Lotteries are interesting examples of the practical limits of providing people with transparent information. It seems probable that even poorly educated and relatively innumerate people understand that purchasing a lottery ticket is on average a markedly losing proposition for the purchaser, since it’s well known that the government makes a lot of money on lotteries. So why do people buy lottery tickets? The most benign explanation is that playing the lottery is a form of consumption — that people enjoy gambling for its own sake and therefore derive psychic income from it, even though gambling has a negative return on investment in simple pecuniary terms. Less benign explanations include magical thinking and its near cousin desperation.

The less benign accounts take on particular force when one sees statistics on how much money poor people spend on lottery tickets relative to middle class and upper class people (Supposedly people with incomes of less than $13,000 per year spend something like 9% of their income on lotteries).

Increasingly, choosing to attend law school is coming to resemble purchasing an enormous number of lottery tickets. Let us count the ways:

(1) Collective outcomes are markedly negative for law school graduates as a group. In other words, the winners in the law school game are now seriously outnumbered by the losers, in both simple numerical and aggregated utility terms. This is certainly true for law graduates as a whole, and is also true at a very large majority of individual schools, indeed quite possibly all schools outside the top X (X here being a very small number whose precise identity I’m not interested in quibbling about at the moment).

(2) The law school game, like the lottery, is based in large part on redistributing wealth from some students to other students. This is most obvious in the context of tuition cross-subsidization via “merit” scholarships (these “scholarships consist of simply discounting the tuition charged to some students, which in effect raises the tuition paid by everyone else) but is true in a deeper sense in that, under contemporary conditions, winning at the law school game requires that there be many losers whose losses are precisely what make one a winner (in other words the game has become strongly negative sum). You can’t finish in the top 10% of the class unless 90% of your classmates don’t.

(3) Outcomes are largely random. People do well in law school not because they work hard (everybody works hard, at least until they recognize outcomes are largely random) but because they have a knack for doing well on issue-spotting exams, that do a very good job of measuring how well people do on issue-spotting exams but measure nothing else of value. In this sense law school grades are not much different than lottery numbers. Some come up, most don’t, and this fact doesn’t have much to do with the inherent virtue or vice of the players.
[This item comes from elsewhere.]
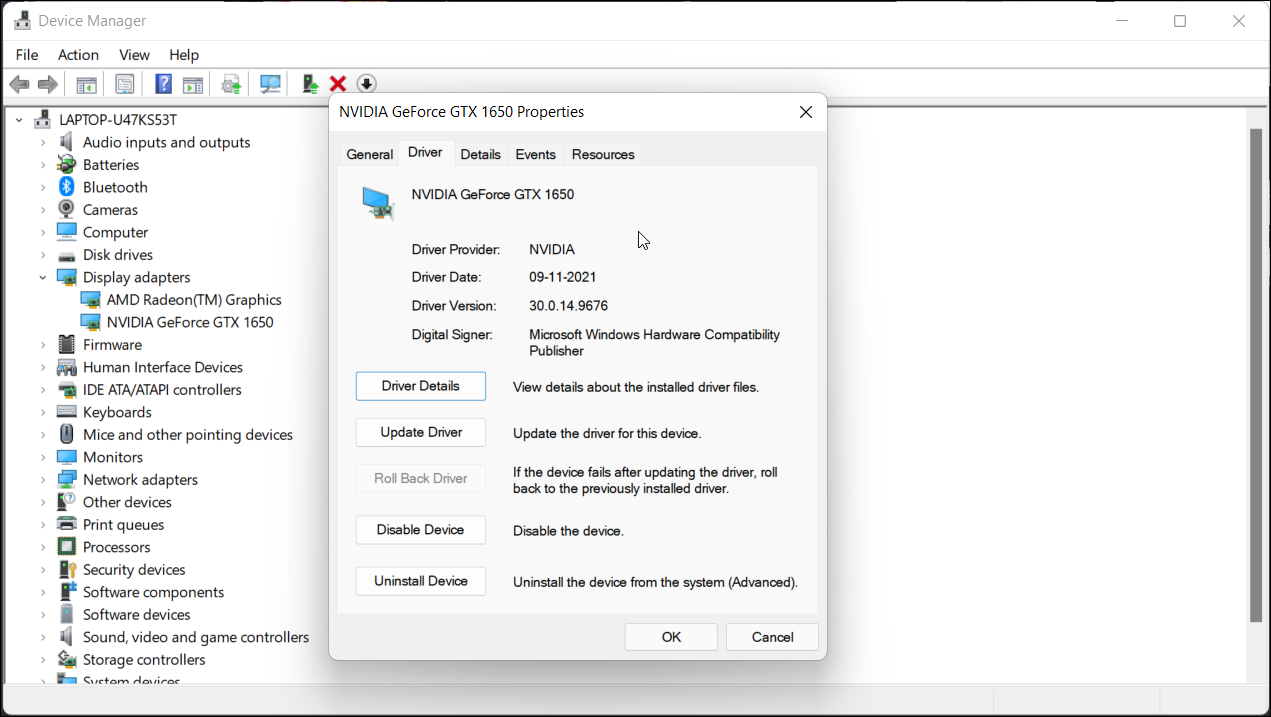Open the View menu
This screenshot has width=1271, height=717.
pos(134,55)
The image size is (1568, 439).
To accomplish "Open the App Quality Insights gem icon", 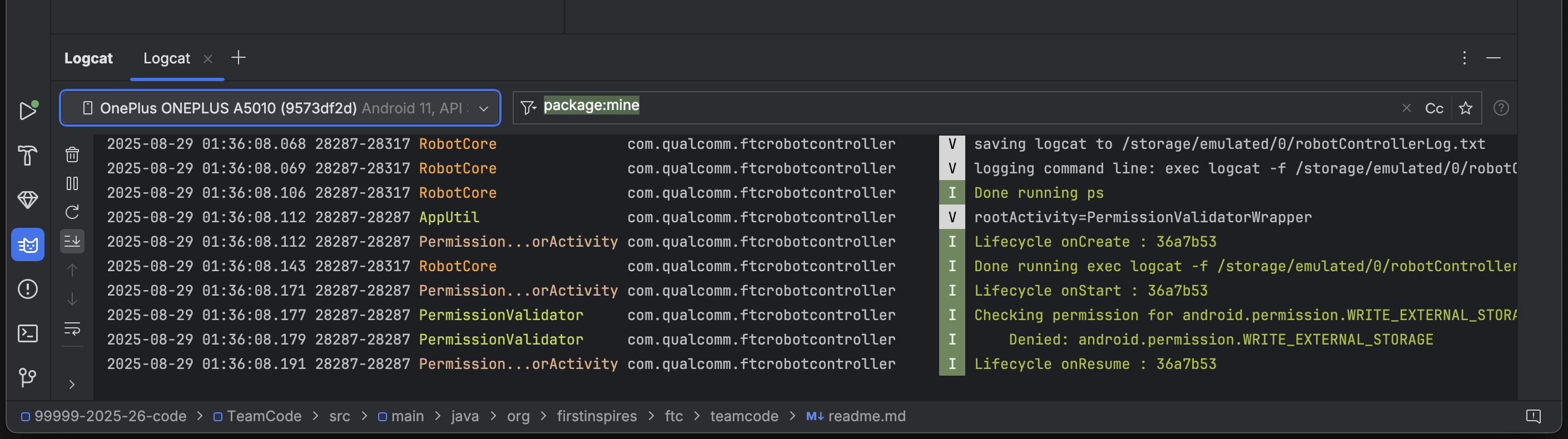I will point(27,199).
(4) In the case of both lotteries and law schools, the crucial ideological justification for the game is that the participants are entering into it voluntarily. This is why the one thing on which even the most dedicated defenders of the legal academic status quo agree is that law schools should be transparent about outcomes. Nobody is willing to defend a gamble in which those who run it lie about the odds. But here is where the analogy between lotteries and law schools is most troubling. After all, the state doesn’t need to lie about the odds to get the poorest of its citizens to spend nearly one out of every ten dollars on lottery tickets. “All you need is a dollar and a dream!” appears to work just as well, in at least some social contexts, as “98% of our graduates have jobs nine months after graduation.”

In other words, what if you give people good information about the extent to which you’re ripping them off, and they insist on getting ripped off anyway? Of course in the world in which rational agents maximize their utility on the basis of adequate information regarding costs, benefits, and risk this can’t happen by definition. But it turns out we don’t live in that world. We live in a world of markedly bounded rationality, where people are prone to optimism bias, have short time horizons and poor options within them, and are therefore more than willing to spend a dollar on a dream — or $150,000 that they don’t have as the case may be.